Ironie der Geschichte: Die gleiche Karin Göring-Eckardt fordert an anderer Stelle gerne das ein, was sie selbst bei passender Gelegenheit unterläßt.
Mit den Worten von Katrin Göring-Eckardt: Stating the obvious: Nicht alles, was im Internet steht, stimmt. Stimmt.
Es ist richtig, daß die Stadt München ihr Trinkwassr aus dem Mangfall- und dem Loisachtal bezieht. Allerdings ist bspw. der Inn-Gletscher, der für die Bildung des Mangfalltales (etwa 80% des Münchner Leitungswassers stammen von dort) ursächlich war, bereits vor über 10.000 Jahren restlos abgschmolzen. Hätte das Probleme verursacht, wäre es bekannt. Gletscherschmelze ist jetzt nichts, was völlig neu wäre.
Freilich darf der klimawandelbedingte Gletscherschwund in den Alpen auch nicht unterschätzt werden. Der ist ganz real, wird für Veränderungen des Wasserhaushaltes der gesamten Region sorgen und gegebenenfalls auch das eine oder andere Problem verursachen. Welche Probleme allerdings konkret, das steht momentan noch völlig in den Sternen. Eine Austrocknung der Stadt München ist nach gegenwärtiger Lage der Dinge jedenfalls nicht zu befürchten. Da kann die Christina Mertens, ansonsten beim Team der Umwelt- und Klimaarbeit der Evangelisch-Lutherischen Kirche in Bayern zuständig für das Umweltmanagement "Grüner Gockel" in Kirchengemeinden und kirchlichen/diakonischen Einrichtungen, unbesorgt sein.
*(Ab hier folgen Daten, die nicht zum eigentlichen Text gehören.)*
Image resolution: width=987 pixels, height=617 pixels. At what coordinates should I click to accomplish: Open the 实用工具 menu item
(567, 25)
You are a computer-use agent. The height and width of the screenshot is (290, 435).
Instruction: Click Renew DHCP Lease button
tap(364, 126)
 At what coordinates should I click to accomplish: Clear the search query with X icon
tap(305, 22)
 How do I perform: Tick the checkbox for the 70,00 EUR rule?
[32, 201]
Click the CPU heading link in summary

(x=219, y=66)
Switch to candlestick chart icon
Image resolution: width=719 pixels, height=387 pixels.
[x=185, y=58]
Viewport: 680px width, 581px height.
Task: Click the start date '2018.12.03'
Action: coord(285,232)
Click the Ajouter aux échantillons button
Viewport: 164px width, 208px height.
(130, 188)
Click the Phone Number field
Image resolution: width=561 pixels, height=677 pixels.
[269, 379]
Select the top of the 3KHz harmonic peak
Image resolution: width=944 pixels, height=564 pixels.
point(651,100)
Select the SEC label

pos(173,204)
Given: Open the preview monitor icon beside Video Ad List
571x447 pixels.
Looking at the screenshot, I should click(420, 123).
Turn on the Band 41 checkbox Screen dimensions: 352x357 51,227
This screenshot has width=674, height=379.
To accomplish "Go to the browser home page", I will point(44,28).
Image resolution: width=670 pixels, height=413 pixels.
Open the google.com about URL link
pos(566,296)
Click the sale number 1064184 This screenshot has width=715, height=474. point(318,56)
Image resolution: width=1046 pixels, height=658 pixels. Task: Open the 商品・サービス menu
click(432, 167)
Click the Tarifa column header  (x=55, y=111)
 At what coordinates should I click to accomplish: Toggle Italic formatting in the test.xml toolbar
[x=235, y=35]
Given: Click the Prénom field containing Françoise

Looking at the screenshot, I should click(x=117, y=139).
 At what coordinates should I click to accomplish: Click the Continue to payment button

Was ist denn an schlechten Beispielen so schlecht? — Der Verwender hat es doch nur gut gemeint!
In kurz:
An schlechten Beispielen ist schlecht, daß sie schlecht sind.
Was sich liest wie ein Zirkelschluß (und ja auch einer ist), hat einen ganz einfachen Hintergrund: Schlechte Beispiele werden sehr schnell als schlechte Beispiele erkannt und fallen damit sofort auf den Verwender zurück. So macht sich der Verwender nicht nur selbst lächerlich, sondern er schadet darüber hinaus auch noch der Sache, die er zu vertreten vorgibt.
Auch im Jahre 2023 gibt es noch Leute die bestreiten, daß es eine Erderwärmung (ja den Klimawandel überhaupt) gibt. Schlechte Belege (Beispiele) sind nichts weiter als Wasser auf deren Mühlen. Da fällt es diesen Leuten sehr leicht "Alles nur Quatsch!" zu sagen. Und im konkreten Fall haben die dann dummerweise sogar Recht! Es sind die schlechten Beispiele, seien es die Waldbrände oder der Wasserstand des Gardasees, die diese Menschen stetig im Geschäft halten. Ein gut gemeint ändert daran nichts.
Gut gemeint ist fast immer das Gegenteil von gut.